Source: Ottumwa Courier

By Matt Milner

OTTUMWA — Arreva Wofford was excited on Saturday. It’s not often that one of the first guests you welcome to your new home is a U.S. Senator.

For Sen. Joni Ernst, it was a visit to a Habitat for Humanity project, something she had never before done. For Wofford, it was a step closer to the home she and her two children will move into later this year.

“I heard them say at the end of the summer. Before that it was going to be later before we could move in,” Wofford said. “I just feel so blessed.”

Habitat bills itself as a hand up, not a handout. The organization renovates or builds homes for people who otherwise probably couldn’t afford to have their own place. The new owners have to put in at least 200 hours of sweat equity and pay off only their mortgage costs — no interest.

For Wofford, as with just about any new homeowner, the opportunity to have a home to call her own is a big deal. It ends the question of whether rent will go up and removes the possibility of the landlord selling the property you’re living in. It means stability, predictability.

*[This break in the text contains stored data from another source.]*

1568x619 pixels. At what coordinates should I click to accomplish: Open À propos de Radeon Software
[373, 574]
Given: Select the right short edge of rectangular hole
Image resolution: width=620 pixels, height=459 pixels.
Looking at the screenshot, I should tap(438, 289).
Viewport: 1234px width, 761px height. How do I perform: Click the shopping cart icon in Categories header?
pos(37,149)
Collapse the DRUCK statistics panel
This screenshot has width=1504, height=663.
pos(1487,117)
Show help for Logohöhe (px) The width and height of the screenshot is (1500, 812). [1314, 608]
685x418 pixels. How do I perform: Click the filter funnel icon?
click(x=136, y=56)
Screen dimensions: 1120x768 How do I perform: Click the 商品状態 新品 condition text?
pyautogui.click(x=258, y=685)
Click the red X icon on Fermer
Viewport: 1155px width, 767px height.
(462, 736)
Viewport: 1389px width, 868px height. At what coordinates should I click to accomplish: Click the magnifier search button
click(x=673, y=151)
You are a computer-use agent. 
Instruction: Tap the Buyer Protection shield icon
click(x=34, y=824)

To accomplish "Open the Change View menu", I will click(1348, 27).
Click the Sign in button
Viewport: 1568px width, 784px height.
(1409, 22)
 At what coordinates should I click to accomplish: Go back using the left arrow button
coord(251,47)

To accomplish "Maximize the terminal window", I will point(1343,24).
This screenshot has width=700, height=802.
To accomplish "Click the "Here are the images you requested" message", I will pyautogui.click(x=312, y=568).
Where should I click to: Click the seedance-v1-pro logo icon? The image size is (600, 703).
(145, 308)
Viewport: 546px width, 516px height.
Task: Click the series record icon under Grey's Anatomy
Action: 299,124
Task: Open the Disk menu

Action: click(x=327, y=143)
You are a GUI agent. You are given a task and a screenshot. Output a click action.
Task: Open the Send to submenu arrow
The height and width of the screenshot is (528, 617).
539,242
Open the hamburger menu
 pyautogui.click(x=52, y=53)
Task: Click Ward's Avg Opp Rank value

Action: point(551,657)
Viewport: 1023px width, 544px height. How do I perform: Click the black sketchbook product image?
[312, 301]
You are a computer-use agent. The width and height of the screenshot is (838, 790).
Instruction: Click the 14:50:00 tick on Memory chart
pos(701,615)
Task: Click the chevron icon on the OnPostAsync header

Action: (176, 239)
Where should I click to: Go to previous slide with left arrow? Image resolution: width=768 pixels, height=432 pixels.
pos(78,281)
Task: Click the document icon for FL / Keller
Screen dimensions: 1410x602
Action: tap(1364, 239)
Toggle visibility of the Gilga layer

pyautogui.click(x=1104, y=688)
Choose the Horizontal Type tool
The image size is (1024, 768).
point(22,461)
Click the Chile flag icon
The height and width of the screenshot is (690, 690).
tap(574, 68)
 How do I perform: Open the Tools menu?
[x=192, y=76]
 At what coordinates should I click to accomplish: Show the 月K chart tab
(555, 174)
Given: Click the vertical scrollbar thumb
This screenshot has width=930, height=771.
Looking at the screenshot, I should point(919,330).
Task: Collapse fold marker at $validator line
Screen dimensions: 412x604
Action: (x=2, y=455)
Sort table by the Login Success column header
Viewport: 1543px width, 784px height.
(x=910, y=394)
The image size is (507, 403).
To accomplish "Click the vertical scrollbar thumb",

Saturday’s visit is part of Ernst’s effort to go to each of Iowa’s 99 counties each year. The trek that has been nicknamed a “full Grassley” after longtime Sen. Chuck Grassley, who visits each county at least once a year.

“We are out on our 99-county tour. We’re looking for educational opportunities, groups that will let us experience what they are doing,” Ernst said.

She added that, while she has long been aware of the program, this was her first time visiting a Habitat house.

Dave Frushour is an old hand, by comparison. A past president of the Ottumwa Habitat organization, he said he is very encouraged by how few people he recognized working on the house Saturday. It means new people are continuing to become involved.

The house on Wabash Avenue has ties to the city’s efforts to sell vacant properties, according to Frushour.

“We bought two lots from the city. We’ve bought a lot of lots from the city. This is one of them,” he said.

The Wabash site wound up being a completely new build. When finished the project will be a three-bedroom house with something in the neighborhood of 1,200 square feet. Ron Downing has been deeply involved with it, along with his students from the building and trades program in Ottumwa.

Cold weather over the winter delayed some parts of the project, but others have come together so fast they’ve made up some time.

“Last Friday we got the windows,” Downing said. “They were installed almost right off the truck.”

It’s not just Ottumwa students who have pitched in. Downing cited Pekin High School and a lot of volunteers from John Deere. For Nathan Cary and Caleb Woten, the work was a preview of a possible career. Both said they think construction might fit their future, and Cary is even going to the University of Northern Iowa next year to study construction management.

So there were more people in Wofford’s living room — what will be her living room, anyway — than normal on Saturday. And, though you won’t see it when the home is completed, she’ll have a senator’s signature on some of the framing in the walls.